Sanskrit text, Unicode transliteration and English translation of verse 9:

अनाश्रितादिकालाग्निरुद्रान्तं चित्रम् अद्भुतम् ।
उन्मीलयसि मातस् त्वं प्रकाशवपुषि त्वयि ॥ ९ ॥

anāśritādikālāgnirudrāntaṃ citram adbhutam |
unmīlayasi mātas tvaṃ prakāśavapuṣi tvayi || 9 ||

O Mother, you dynamically display the extraordinary image of reality shining within your body of light—from the supreme independent pinnacle [Anāśritaśiva] down to the Rudra of cosmic dissolution.

Notes:

Śivānanda previously described the goddess as the saṃvidkalā (dynamism of consciousness) that, “shines forth as every reality that can be experienced.”[1] In this verse, Śivānanda describes the sum total of reality as shining within her body of light (prakāśavapuṣi). Taken together, these[2] two descriptions reveal the goddess as both lighting up and permeating every form of existence, as well as being permeated by this dynamic display of reality that constitutes her ultimate form.

RECORD LIST:
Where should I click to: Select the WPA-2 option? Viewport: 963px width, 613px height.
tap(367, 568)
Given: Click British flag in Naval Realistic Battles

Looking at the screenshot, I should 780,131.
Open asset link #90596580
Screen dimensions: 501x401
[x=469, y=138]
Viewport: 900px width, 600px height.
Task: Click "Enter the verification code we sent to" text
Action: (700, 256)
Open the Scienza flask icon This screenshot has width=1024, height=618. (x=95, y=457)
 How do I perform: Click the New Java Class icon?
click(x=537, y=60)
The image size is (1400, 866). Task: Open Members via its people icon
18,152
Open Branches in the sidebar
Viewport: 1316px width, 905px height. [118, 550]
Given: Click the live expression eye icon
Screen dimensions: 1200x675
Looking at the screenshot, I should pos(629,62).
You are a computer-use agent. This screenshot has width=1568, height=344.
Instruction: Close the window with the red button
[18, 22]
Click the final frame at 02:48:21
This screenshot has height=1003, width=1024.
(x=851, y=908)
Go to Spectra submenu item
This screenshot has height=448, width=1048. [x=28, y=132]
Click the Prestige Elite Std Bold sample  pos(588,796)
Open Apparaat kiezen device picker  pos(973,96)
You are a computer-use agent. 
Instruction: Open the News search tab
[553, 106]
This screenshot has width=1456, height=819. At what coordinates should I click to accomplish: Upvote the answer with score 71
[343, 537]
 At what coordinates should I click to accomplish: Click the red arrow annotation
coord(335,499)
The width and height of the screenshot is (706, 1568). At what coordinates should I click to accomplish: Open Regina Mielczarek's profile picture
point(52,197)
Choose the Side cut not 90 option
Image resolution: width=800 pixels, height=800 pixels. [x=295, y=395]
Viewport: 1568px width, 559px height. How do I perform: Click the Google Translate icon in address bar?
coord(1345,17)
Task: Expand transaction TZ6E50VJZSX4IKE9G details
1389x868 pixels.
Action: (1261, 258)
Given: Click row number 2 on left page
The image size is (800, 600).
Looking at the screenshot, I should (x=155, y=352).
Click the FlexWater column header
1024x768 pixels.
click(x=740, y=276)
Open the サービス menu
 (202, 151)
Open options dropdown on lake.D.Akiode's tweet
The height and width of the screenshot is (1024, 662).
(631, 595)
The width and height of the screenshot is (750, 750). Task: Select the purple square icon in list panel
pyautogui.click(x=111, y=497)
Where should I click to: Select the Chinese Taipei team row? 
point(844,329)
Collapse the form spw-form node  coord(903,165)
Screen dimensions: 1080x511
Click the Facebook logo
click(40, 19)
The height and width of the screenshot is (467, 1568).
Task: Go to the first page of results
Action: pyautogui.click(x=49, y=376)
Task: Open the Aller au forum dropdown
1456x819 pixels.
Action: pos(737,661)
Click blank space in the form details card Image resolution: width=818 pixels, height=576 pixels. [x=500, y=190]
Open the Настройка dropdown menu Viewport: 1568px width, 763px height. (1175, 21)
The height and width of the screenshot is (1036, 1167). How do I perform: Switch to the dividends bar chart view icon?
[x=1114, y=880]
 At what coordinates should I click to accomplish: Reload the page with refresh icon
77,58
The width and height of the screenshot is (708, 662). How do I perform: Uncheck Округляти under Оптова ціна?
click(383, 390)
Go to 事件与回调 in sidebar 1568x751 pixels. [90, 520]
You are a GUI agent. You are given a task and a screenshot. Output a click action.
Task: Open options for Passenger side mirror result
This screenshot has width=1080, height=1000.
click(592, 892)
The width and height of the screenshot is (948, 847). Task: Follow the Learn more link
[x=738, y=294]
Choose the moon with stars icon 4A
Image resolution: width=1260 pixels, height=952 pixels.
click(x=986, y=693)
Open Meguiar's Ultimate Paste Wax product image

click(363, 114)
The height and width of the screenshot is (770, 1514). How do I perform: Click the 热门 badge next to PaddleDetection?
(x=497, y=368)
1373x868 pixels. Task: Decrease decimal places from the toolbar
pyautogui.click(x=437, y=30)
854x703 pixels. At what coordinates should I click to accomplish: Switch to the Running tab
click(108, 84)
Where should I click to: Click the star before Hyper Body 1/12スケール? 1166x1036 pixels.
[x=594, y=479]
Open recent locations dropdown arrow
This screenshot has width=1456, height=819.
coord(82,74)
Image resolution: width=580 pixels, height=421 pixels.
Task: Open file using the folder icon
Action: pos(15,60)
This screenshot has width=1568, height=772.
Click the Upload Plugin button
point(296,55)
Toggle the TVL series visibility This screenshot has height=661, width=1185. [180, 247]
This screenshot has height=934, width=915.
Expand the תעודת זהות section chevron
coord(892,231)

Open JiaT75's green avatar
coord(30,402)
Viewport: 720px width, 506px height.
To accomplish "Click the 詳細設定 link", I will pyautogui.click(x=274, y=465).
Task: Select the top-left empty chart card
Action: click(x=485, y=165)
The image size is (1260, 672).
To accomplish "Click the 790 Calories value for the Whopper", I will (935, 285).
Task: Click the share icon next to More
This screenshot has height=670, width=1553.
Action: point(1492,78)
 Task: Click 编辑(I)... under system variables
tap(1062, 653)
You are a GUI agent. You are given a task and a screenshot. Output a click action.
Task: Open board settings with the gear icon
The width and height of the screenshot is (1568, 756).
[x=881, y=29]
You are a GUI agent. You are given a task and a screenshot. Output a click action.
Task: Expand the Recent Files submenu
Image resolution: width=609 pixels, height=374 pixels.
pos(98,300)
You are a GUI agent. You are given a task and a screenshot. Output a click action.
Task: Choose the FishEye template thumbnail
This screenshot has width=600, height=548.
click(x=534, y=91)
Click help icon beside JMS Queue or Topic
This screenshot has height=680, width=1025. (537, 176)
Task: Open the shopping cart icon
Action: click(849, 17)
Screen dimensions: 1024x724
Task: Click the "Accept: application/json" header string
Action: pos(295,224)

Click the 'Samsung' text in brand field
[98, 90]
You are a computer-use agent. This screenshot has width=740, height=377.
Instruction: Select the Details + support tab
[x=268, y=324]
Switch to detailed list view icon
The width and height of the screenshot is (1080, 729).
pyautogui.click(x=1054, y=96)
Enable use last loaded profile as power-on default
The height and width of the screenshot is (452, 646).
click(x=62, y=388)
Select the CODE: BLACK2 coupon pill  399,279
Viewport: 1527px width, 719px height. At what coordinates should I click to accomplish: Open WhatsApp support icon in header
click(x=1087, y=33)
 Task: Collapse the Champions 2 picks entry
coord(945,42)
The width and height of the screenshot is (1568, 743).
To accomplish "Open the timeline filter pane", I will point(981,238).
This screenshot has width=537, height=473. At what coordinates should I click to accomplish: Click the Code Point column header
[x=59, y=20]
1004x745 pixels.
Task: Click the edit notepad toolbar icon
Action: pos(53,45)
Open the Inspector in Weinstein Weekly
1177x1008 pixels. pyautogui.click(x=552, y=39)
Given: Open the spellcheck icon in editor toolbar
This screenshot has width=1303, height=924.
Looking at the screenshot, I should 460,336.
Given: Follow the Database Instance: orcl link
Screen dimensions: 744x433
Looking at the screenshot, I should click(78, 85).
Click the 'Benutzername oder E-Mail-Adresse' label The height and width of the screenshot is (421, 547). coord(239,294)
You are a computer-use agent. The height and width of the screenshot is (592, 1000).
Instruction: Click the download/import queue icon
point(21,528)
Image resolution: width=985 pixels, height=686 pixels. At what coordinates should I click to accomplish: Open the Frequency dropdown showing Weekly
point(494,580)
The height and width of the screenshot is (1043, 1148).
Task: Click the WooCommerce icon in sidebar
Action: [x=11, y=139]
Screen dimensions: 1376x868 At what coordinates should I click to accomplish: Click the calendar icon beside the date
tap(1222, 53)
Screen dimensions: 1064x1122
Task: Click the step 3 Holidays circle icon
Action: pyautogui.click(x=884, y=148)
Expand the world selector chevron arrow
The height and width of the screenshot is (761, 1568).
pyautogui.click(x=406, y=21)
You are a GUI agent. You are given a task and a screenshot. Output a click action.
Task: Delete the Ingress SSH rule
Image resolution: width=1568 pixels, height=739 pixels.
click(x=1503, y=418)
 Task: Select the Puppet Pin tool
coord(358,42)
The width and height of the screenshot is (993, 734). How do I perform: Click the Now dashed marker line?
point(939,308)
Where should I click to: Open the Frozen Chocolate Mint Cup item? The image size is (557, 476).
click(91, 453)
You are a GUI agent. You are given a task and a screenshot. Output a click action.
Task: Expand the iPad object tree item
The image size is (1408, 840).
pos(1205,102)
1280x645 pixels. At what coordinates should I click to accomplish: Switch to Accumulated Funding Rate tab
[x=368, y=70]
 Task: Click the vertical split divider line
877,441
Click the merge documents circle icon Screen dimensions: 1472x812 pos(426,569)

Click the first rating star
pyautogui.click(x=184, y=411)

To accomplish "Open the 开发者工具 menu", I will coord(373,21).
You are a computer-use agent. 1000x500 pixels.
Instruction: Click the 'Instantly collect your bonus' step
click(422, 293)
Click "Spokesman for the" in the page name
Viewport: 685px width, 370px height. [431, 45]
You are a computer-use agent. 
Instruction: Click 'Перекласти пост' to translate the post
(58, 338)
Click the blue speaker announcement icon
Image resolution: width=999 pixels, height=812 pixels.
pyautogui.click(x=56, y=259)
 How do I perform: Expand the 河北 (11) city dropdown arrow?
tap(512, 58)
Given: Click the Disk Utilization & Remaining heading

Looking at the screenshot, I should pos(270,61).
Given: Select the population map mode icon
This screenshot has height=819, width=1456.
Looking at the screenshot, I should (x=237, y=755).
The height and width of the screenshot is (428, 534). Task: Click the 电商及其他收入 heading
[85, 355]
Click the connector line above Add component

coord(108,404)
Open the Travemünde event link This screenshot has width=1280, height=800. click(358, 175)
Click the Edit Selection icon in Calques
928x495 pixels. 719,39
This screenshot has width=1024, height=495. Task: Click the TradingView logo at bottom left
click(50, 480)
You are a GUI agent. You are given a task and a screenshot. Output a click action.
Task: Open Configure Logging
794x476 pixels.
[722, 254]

WHAT NEEDS TO BE DONE:
In the verse 9 text, can you write out everything from "anāśritādikālāgnirudrāntaṃ citram adbhutam" down to "of cosmic dissolution.", swapping "Mother" for "Divine Mother"?

EXERCISE ANSWER:
anāśritādikālāgnirudrāntaṃ citram adbhutam |
unmīlayasi mātas tvaṃ prakāśavapuṣi tvayi || 9 ||

O Divine Mother, you dynamically display the extraordinary image of reality shining within your body of light—from the supreme independent pinnacle [Anāśritaśiva] down to the Rudra of cosmic dissolution.